Between 2010 and 2015, the stock of Chinese FDI in LDCs more than tripled to $31 billion, making China by far the largest investor, said a 2017 United Nations (UN) report on the state of the LDCs.
Not only capital
As agriculture still employs the largest share of the population in most LDCs, China's focus on agriculture investment will lay the groundwork for local farmers to acquire modern farming technologies and sell their products abroad.
Run Ta Ek, a pilot eco-village located about 20 km from the Angkor world heritage site in Cambodia's northwestern Siem Reap province, now benefits from China's agricultural investments to alleviate poverty.
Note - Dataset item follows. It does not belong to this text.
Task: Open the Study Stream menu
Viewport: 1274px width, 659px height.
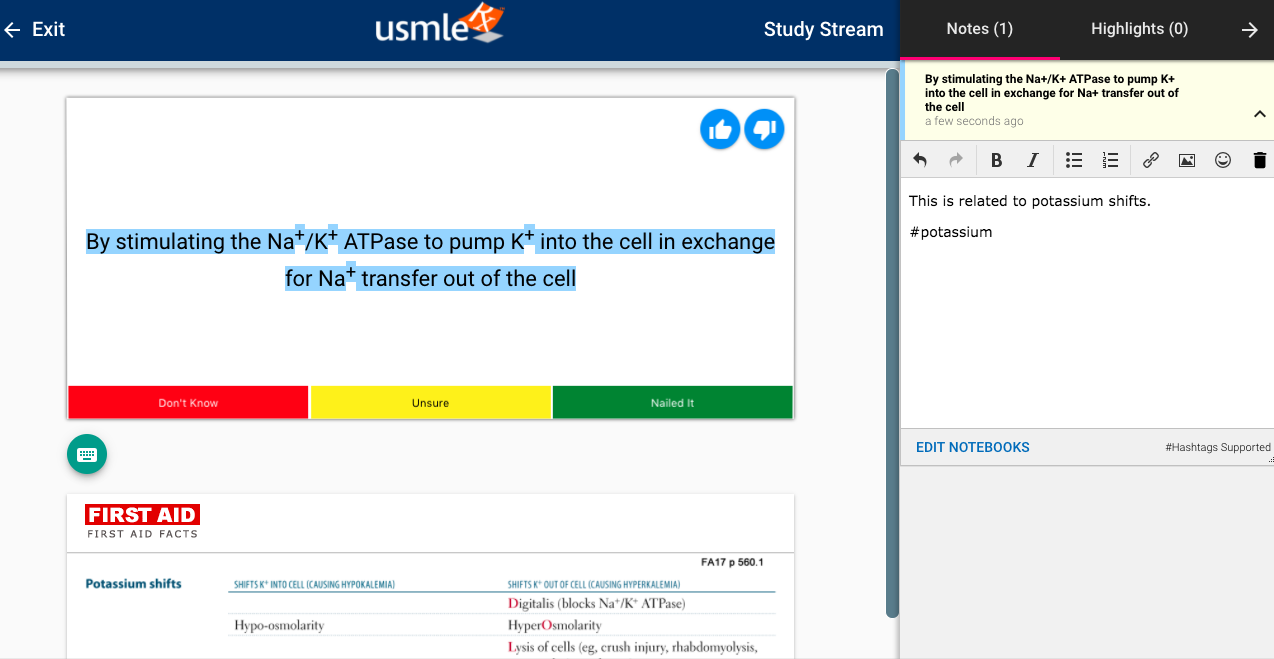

Founded in 2004, the 1,012-hectare eco-village can accommodate around 850 families. The government offered 20 hectares of land in the village to Forword Company from Southwest China's Guangxi Zhuang autonomous region to implement a gardening and farming pilot project for the next 20 years.
The company built a small vegetable yard open for all villagers with the main purpose of showing and teaching agricultural techniques to local farmers.
"They teach us, transfer to us their knowledge, and after we produce vegetables and food, they will buy them back," said Mey Marady, director of the Run Ta Ek eco-village development project, pointing out that this buying-back policy really gives the farmers confidence in long-term development.